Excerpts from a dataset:
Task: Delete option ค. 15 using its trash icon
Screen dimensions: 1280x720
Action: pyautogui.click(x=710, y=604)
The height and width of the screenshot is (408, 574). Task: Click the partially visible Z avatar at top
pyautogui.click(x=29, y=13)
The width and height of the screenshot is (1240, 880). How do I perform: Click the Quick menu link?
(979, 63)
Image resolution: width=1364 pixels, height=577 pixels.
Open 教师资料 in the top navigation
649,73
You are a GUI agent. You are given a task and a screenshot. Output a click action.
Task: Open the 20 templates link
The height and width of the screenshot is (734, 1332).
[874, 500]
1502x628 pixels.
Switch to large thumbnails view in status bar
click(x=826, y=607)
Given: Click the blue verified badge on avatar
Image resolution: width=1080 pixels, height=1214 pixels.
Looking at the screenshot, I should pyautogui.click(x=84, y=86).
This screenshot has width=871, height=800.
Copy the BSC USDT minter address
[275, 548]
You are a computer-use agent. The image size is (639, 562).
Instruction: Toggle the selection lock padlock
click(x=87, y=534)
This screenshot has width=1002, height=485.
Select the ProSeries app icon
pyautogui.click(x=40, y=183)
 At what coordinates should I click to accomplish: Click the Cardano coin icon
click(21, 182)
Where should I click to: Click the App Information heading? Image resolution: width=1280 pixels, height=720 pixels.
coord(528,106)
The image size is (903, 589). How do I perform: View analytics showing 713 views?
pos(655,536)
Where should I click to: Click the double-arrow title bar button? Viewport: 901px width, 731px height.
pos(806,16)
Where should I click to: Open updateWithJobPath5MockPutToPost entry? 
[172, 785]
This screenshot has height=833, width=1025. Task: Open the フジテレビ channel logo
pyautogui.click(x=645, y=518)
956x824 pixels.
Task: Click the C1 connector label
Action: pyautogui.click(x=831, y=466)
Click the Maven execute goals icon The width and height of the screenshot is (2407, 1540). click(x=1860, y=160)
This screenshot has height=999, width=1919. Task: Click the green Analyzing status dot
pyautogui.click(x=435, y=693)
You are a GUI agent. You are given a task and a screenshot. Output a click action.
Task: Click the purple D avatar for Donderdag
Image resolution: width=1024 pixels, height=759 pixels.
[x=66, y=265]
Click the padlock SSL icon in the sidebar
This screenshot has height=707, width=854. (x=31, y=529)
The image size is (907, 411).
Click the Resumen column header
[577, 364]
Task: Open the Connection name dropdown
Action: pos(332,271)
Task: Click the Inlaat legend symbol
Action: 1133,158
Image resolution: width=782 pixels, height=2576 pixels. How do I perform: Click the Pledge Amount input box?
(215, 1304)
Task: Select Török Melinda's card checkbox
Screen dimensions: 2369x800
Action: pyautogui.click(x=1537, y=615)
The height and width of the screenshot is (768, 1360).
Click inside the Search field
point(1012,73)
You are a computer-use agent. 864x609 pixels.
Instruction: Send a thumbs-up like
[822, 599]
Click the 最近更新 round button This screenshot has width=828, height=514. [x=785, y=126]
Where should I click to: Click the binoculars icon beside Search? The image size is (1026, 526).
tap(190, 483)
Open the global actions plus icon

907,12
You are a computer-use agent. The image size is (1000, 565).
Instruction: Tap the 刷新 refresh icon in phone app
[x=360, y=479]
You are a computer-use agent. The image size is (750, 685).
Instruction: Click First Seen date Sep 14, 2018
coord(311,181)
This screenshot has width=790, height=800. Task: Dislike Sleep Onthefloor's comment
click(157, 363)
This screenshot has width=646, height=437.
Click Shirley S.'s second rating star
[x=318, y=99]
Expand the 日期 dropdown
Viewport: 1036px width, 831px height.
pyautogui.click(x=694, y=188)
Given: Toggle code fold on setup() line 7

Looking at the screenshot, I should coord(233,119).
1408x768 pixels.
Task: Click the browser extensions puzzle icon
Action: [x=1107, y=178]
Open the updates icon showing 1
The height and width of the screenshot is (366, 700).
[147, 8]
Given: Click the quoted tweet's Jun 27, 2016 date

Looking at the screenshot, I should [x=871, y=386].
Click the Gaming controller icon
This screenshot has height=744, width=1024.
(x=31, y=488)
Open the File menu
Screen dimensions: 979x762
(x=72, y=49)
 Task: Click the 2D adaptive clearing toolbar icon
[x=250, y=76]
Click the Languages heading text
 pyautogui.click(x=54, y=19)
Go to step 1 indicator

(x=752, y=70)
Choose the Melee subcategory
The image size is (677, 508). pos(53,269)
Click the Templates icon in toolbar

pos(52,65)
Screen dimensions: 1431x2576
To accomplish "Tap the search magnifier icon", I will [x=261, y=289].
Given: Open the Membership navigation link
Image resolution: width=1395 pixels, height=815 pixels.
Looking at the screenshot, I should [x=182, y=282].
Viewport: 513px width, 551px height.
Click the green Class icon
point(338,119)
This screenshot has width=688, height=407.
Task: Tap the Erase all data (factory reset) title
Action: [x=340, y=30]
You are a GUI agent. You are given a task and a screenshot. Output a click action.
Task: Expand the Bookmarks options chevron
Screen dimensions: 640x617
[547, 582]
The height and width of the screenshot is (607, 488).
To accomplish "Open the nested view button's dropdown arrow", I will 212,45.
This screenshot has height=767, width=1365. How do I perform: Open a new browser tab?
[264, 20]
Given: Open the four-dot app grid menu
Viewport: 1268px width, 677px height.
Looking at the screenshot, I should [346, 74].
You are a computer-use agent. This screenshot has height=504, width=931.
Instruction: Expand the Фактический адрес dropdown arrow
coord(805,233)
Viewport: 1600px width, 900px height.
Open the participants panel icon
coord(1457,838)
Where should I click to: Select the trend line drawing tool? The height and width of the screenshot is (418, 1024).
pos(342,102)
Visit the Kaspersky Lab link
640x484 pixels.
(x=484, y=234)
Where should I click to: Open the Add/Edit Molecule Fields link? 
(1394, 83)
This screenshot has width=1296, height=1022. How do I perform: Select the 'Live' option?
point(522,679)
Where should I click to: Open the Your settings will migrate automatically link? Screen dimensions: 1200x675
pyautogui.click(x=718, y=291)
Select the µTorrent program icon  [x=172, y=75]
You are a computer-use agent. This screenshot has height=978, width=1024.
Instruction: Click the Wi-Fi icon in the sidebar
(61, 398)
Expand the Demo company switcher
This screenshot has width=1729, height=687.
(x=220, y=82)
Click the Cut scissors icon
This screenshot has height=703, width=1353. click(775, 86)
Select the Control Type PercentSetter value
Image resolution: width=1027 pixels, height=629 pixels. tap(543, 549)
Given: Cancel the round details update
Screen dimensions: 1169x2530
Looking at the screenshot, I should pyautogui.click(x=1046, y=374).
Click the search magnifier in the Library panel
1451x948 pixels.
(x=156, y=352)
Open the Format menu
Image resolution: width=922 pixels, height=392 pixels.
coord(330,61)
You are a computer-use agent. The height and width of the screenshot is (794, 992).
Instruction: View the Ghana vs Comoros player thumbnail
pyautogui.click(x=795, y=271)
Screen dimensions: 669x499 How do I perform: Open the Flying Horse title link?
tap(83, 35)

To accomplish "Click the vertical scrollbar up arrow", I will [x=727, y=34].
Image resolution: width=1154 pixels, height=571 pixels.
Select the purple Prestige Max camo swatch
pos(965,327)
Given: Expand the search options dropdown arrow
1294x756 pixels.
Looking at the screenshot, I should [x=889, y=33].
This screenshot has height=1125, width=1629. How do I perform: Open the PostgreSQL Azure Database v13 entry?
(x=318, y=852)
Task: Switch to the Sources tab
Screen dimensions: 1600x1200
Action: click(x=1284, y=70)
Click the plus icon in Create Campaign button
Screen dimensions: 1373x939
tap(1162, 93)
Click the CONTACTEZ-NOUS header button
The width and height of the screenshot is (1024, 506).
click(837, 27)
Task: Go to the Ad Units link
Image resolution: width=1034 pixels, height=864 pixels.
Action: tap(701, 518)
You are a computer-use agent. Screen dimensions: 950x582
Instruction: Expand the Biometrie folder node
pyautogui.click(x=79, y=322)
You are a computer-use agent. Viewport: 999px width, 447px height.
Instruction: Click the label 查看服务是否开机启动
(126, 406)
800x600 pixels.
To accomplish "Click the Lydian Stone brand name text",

TASK DETAILS:
Look above for the line holding "Switch to large thumbnails view in status bar", then set down exactly that line and every line after it up to and including the line holding "The image size is (907, 411).", with nothing else.

SOLUTION FOR THIS TASK:
Switch to large thumbnails view in status bar
click(x=826, y=607)
Given: Click the blue verified badge on avatar
Image resolution: width=1080 pixels, height=1214 pixels.
Looking at the screenshot, I should pyautogui.click(x=84, y=86).
This screenshot has width=871, height=800.
Copy the BSC USDT minter address
[275, 548]
You are a computer-use agent. The image size is (639, 562).
Instruction: Toggle the selection lock padlock
click(x=87, y=534)
This screenshot has width=1002, height=485.
Select the ProSeries app icon
pyautogui.click(x=40, y=183)
 At what coordinates should I click to accomplish: Click the Cardano coin icon
click(21, 182)
Where should I click to: Click the App Information heading? Image resolution: width=1280 pixels, height=720 pixels.
coord(528,106)
The image size is (903, 589). How do I perform: View analytics showing 713 views?
pos(655,536)
Where should I click to: Click the double-arrow title bar button? Viewport: 901px width, 731px height.
pos(806,16)
Where should I click to: Open updateWithJobPath5MockPutToPost entry? 
[172, 785]
This screenshot has height=833, width=1025. Task: Open the フジテレビ channel logo
pyautogui.click(x=645, y=518)
956x824 pixels.
Task: Click the C1 connector label
Action: pyautogui.click(x=831, y=466)
Click the Maven execute goals icon The width and height of the screenshot is (2407, 1540). click(x=1860, y=160)
This screenshot has height=999, width=1919. Task: Click the green Analyzing status dot
pyautogui.click(x=435, y=693)
You are a GUI agent. You are given a task and a screenshot. Output a click action.
Task: Click the purple D avatar for Donderdag
Image resolution: width=1024 pixels, height=759 pixels.
[x=66, y=265]
Click the padlock SSL icon in the sidebar
This screenshot has height=707, width=854. (x=31, y=529)
The image size is (907, 411).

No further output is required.